- _Data in this exercise_:
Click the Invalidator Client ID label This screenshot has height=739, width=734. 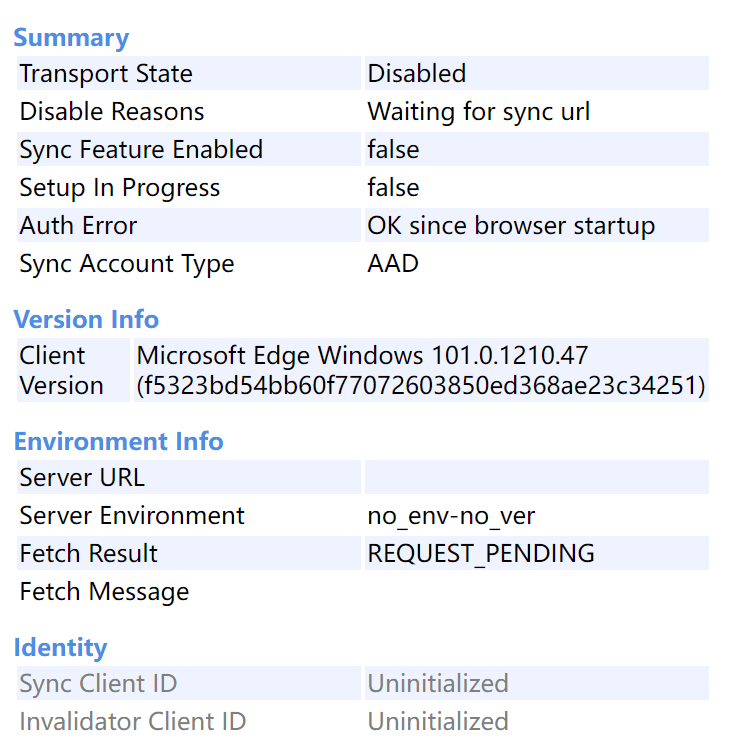tap(133, 722)
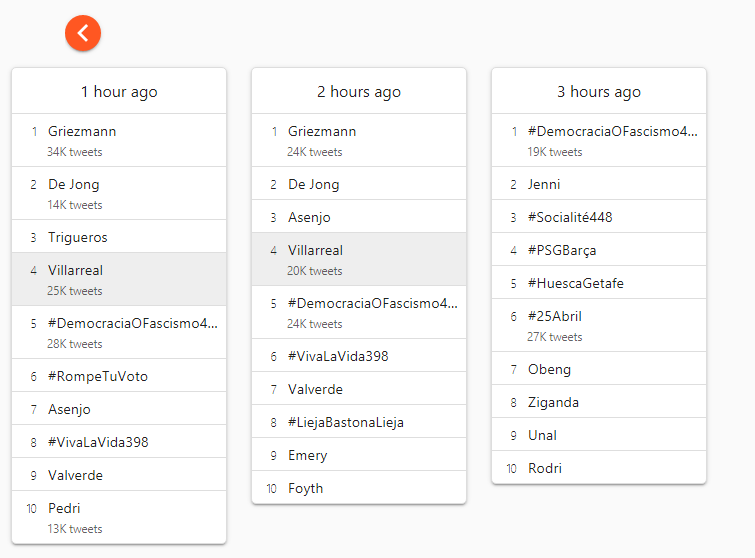This screenshot has width=755, height=558.
Task: Click the Ziganda trend
Action: [x=554, y=402]
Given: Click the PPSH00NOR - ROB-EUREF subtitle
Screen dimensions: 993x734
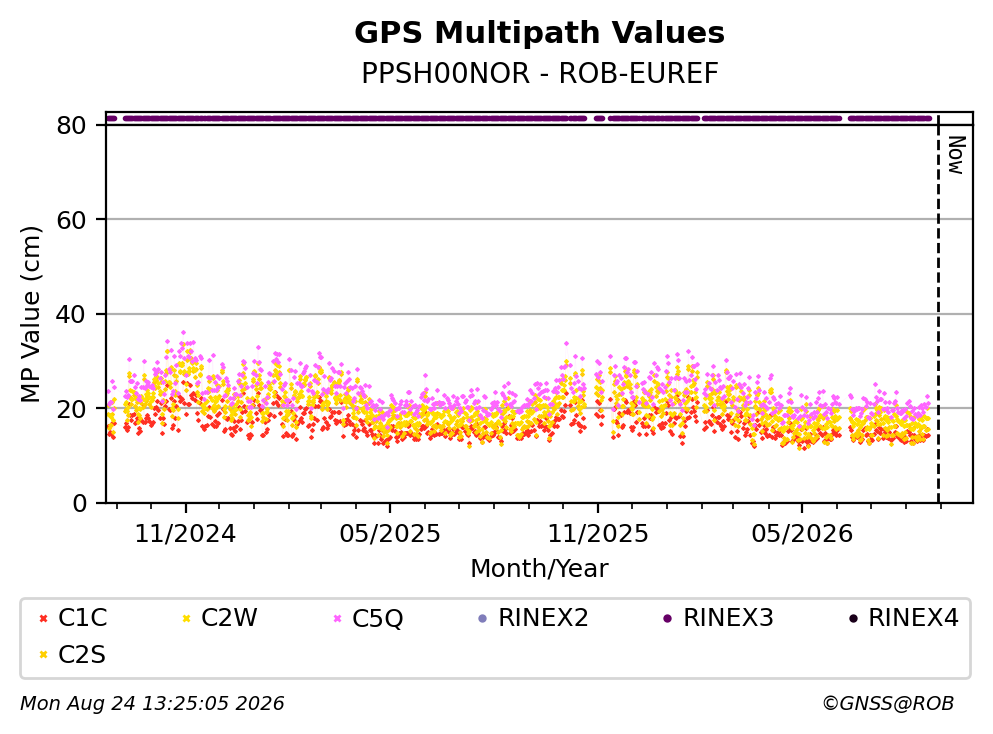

- _Work task_: Your reply should give again exactly the lines from the one with "Given: Click the" through the last line of the data, with both ends included and pictures left out.

- _Problem solution_:
Given: Click the PPSH00NOR - ROB-EUREF subtitle
Screen dimensions: 993x734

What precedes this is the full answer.